Three aspects of migration behaviour comprising are investigated in relation to household
vulnerability, measured as economic and environmental sensitivity to flooding and drought. I
considered the household as a gendered unit to investigate household vulnerability and
migration behaviour. Household gender was categorised based on both the sex of household
head and the presence of an adult of alternative sex than the head’s. Thus, there are four
household gender categories: male-headed households with female adults, male-adult only
households, female-headed households with male adults, and female-adult only households.
This quantitative study data from the 2016 DEltas, vulnerability to Climate Change: Migration
and Adaptation (DECCMA) Ghana Survey. The first stage of analyses included univariate
descriptions of the variables in the study. The second stage assessed relationship between
household gender category and vulnerability while controlling for geophysical, demographic
and socioeconomic characteristics. The final stage examined the interrelationship among
household gender, economic and environmental vulnerability to drought and flooding, and
migration.
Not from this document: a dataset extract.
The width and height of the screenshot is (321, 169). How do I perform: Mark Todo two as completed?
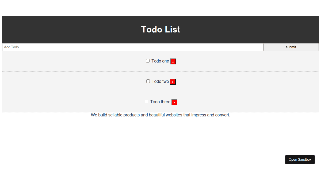coord(148,81)
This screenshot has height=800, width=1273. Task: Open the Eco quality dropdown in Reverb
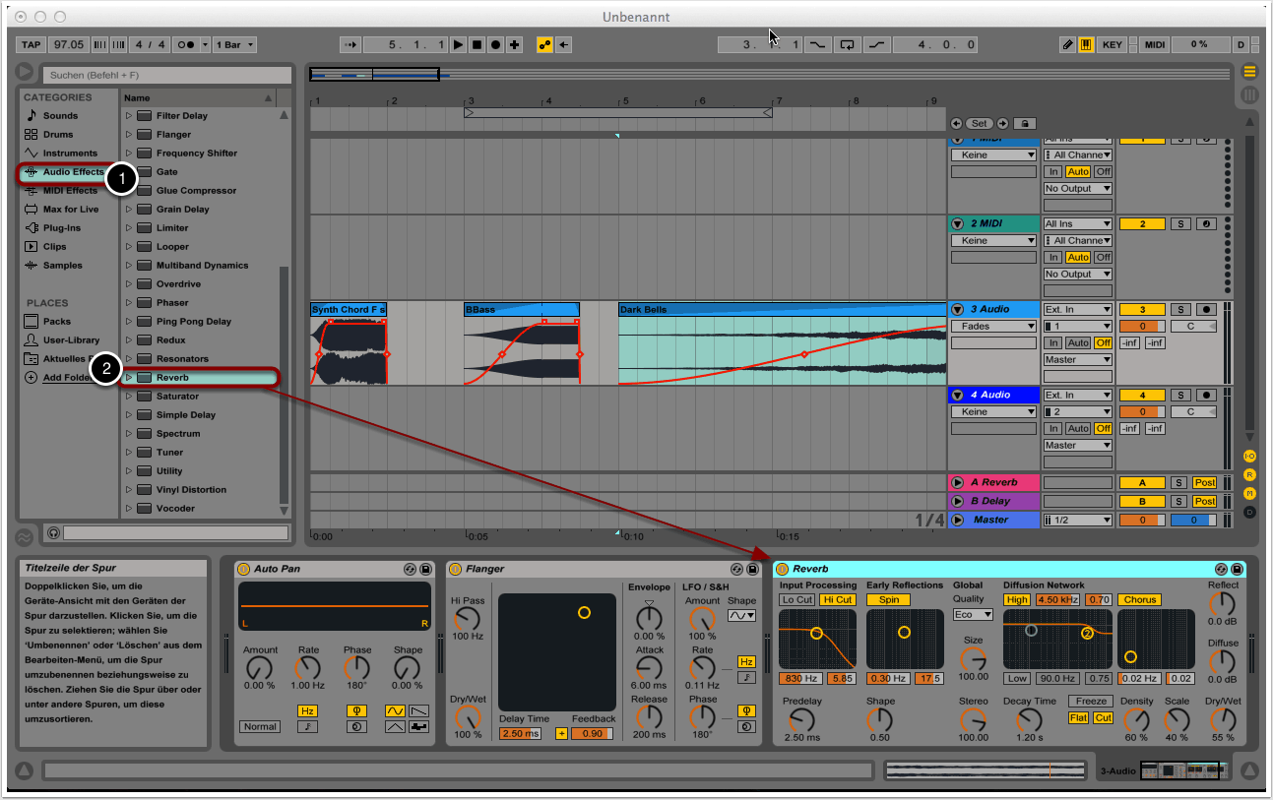[973, 615]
Univariate analyses indicate that the highest proportion of household type was the
male-headed households with female adults while the least were the female-headed households
with male adults. Generally, vulnerability to drought was higher than vulnerability to flooding
while environmental vulnerability was higher than economic vulnerability. About half the households had migrants living out; about two-fifths had members who aspired to migrate and
less than a fifth were involuntarily immobile. Results of multivariate analyses indicate that
household gender category is significantly associated with economic vulnerability to droughts.
Female-adult only households are less vulnerable to economic impacts of droughts than maleheaded households with female adults. Female-adults only households are also less likely to
have members aspiring to migrate and to be involuntarily immobile. Yet, these households are
more likely to have members who have migrated. Male-adult only households have higher
propensities for migration aspiration and to be involuntarily immobile. Also, households that
are vulnerable to economic impacts of droughts are more likely than non-vulnerable
households to have out-migrants, but are less likely to have migration aspiration, and to be
involuntarily immobile. A synthesis of results reveals an interrelationship through household
gender category, vulnerability and migration. Household gender category is influenced by outmigration of a member and this affects household vulnerability to environmental change.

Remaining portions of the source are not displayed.